Recordé que una amiga tenía hoy un gran reto junto a su esposo y entonces le escribí, después de haber perdido cerca de hora y media solo mirando cosas en redes. Que impresión el poder que tiene ayudar a otros, es el mejor medicamento que podemos tomar para subir el ánimo y estoy segura que nuestras defensas también.
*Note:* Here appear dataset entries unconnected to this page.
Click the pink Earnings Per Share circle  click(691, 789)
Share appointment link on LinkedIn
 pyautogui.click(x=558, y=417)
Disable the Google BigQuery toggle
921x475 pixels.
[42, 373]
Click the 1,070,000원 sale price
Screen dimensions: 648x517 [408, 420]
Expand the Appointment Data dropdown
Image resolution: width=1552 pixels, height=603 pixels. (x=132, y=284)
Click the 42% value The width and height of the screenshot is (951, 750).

Hablamos cerca de 2 o 3 horas, pero seguía consentida la verdad, no quería hacer oficio, que era el plan para hoy y mucho menos hacer almuerzo, en realidad no quería mucho más que permanecer en la cama.
Publiqué un tweet al respecto y no sé si un amigo lo leyó o sencillamente fue un angelito del cielo y me dijo que si me provocaba sushi, yo amo el sushi y justo no comí en mi cumple porque iba a ser el plan con mi mejor amiga cuando regresara del viaje... No dejemos para luego tantas cosas, no sabemos si tendremos un mañana. Pedimos el sushi y dije es hora de bañarme, hoy no me conviene dejarme, así que directo al baño y a ponernos bonitas y consentirnos, así sea para nosotras mismas.
Pedí el almuerzo de mi hijo y tardó más de dos horas, ya me estaba dejando nublar de nuevo el día, pero dije nooo, alto, debo estar agradecida por esta delicia, además mi hijo aún no tenía hambre, y volvemos a la actitud, demasiado importante por estos días, así no haya sol, es nuestra decisión recordar que detrás de las nubes siempre está, así no lo veamos.